START INPUT MATERIAL

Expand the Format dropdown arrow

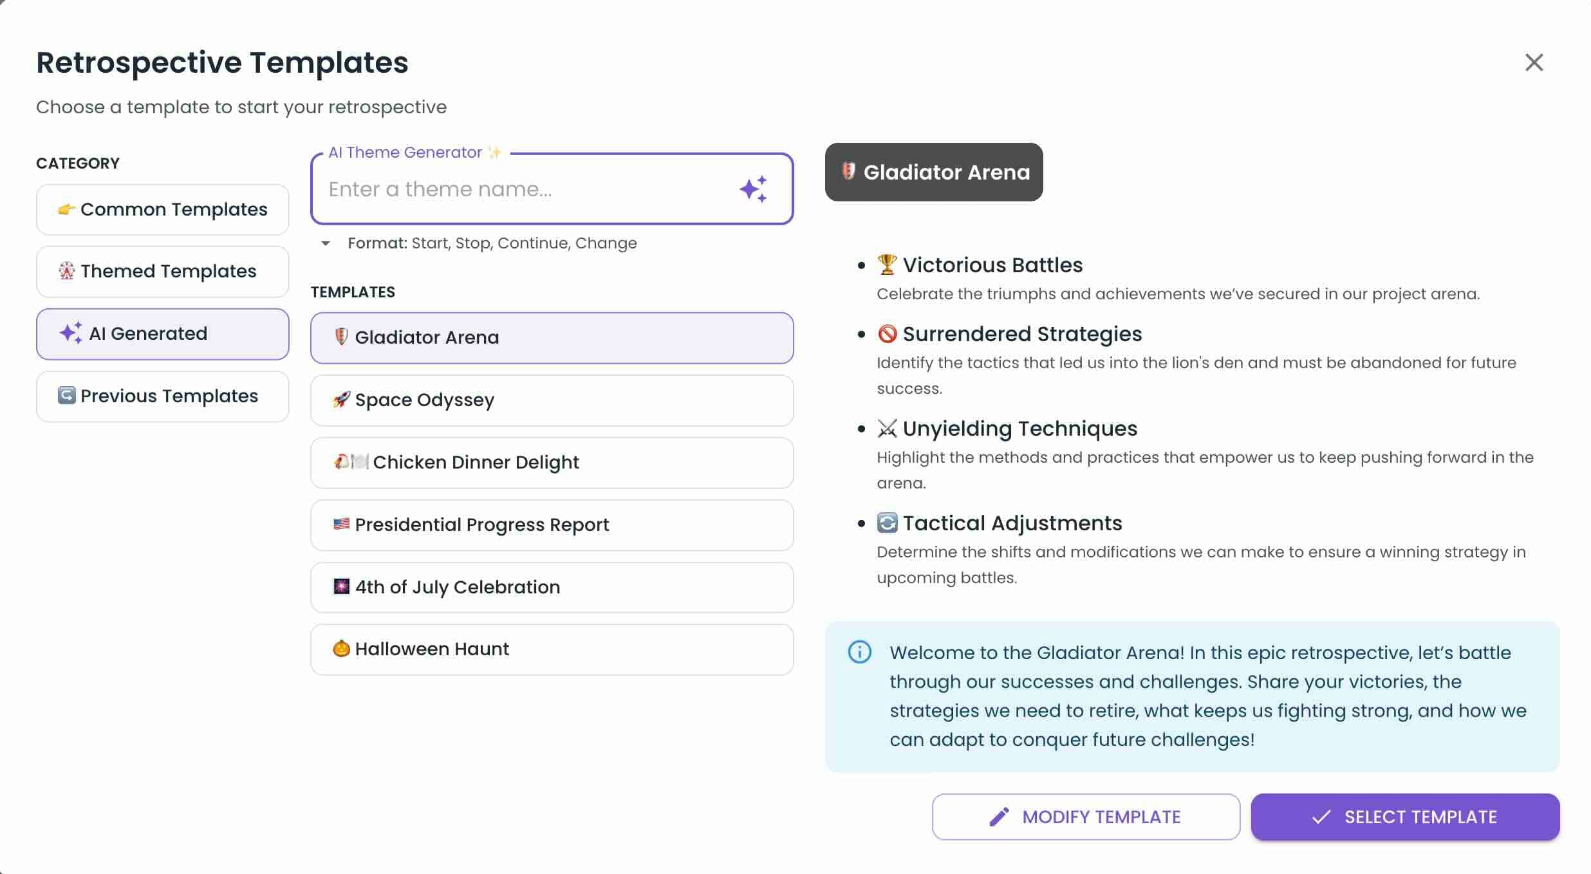click(326, 243)
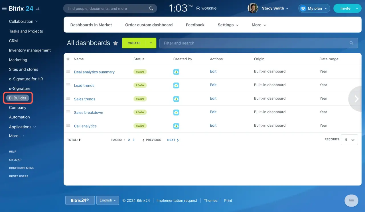Click the creator avatar icon for Sales trends
The width and height of the screenshot is (365, 212).
176,99
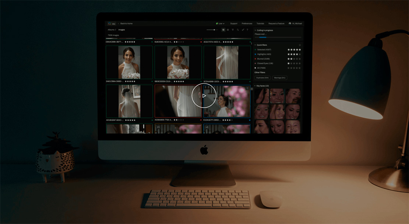Open the Preferences menu item
Viewport: 409px width, 224px height.
[x=247, y=23]
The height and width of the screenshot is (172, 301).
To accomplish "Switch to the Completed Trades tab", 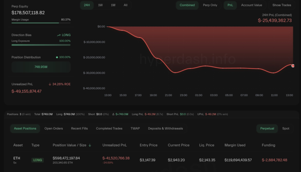I will click(x=109, y=128).
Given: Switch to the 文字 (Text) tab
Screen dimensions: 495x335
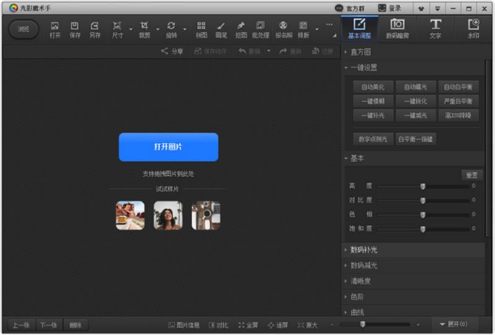Looking at the screenshot, I should 436,28.
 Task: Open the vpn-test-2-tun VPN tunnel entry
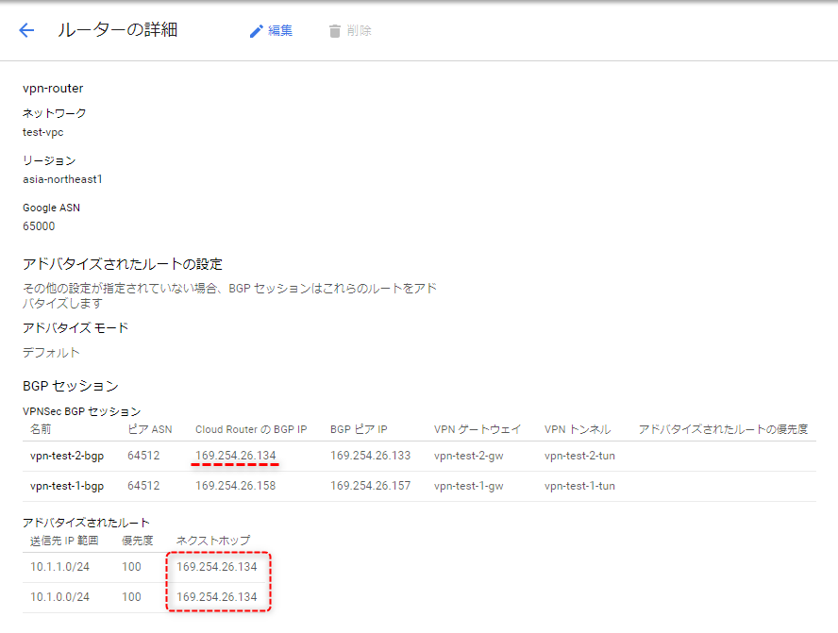point(578,455)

END INPUT MATERIAL

WORK ITEM >>
The lines from the one containing "Given: Switch to the 文字 (Text) tab" through the end of the data above are to be copied exactly, both ends included, and pictures are to be omitted.

SOLUTION TO THIS TASK >>
Given: Switch to the 文字 (Text) tab
Screen dimensions: 495x335
Looking at the screenshot, I should 436,28.
 Task: Open the vpn-test-2-tun VPN tunnel entry
point(578,455)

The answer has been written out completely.